- **Task instructions**
Verbatim copy, images removed: write out the entries below.

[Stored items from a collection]
┌──

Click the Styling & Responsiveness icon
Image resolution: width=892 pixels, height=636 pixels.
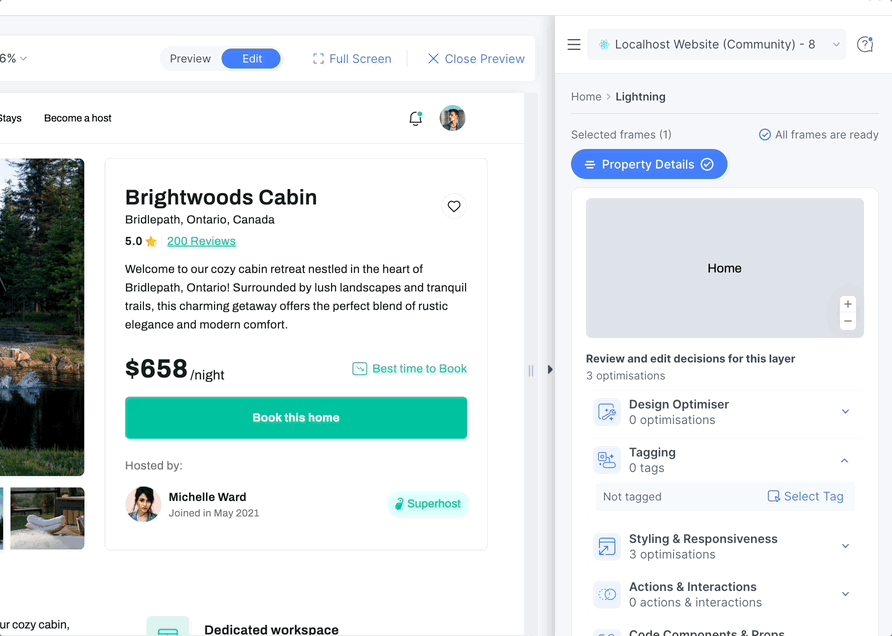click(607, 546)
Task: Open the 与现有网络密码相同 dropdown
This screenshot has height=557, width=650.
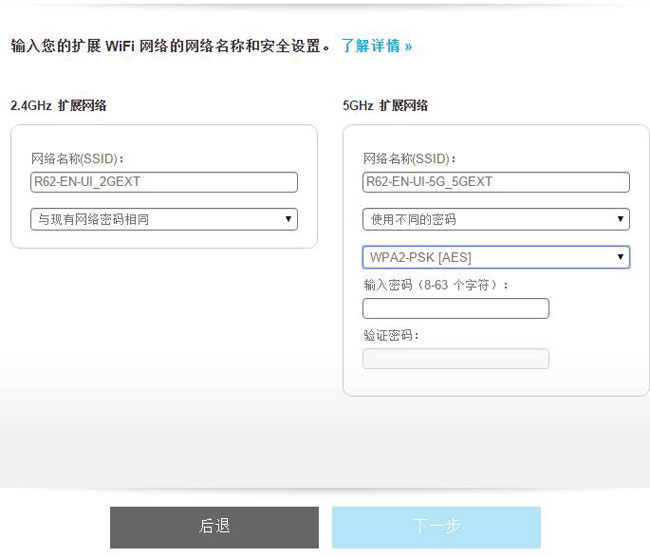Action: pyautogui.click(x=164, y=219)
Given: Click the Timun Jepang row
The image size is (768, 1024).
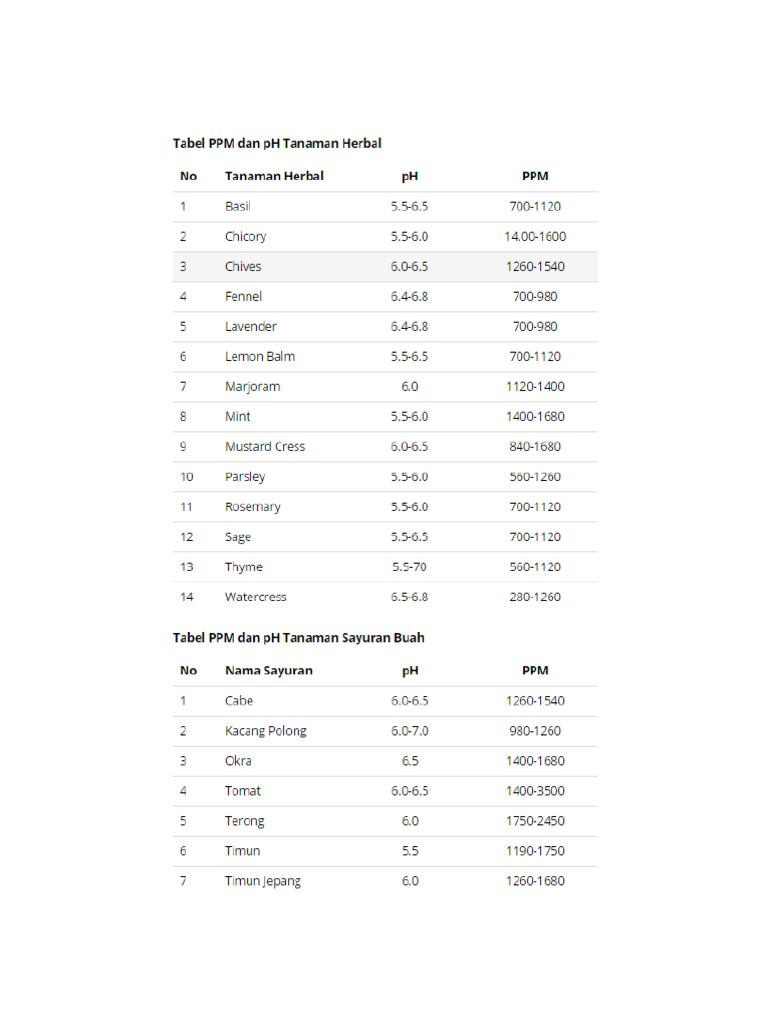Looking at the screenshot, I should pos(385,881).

└──

- **Your response**
Click the Styling & Responsiveness icon
Image resolution: width=892 pixels, height=636 pixels.
click(607, 546)
Task: Open the 与现有网络密码相同 dropdown
This screenshot has height=557, width=650.
Action: pyautogui.click(x=164, y=219)
Given: Click the Timun Jepang row
The image size is (768, 1024).
Looking at the screenshot, I should pos(385,881).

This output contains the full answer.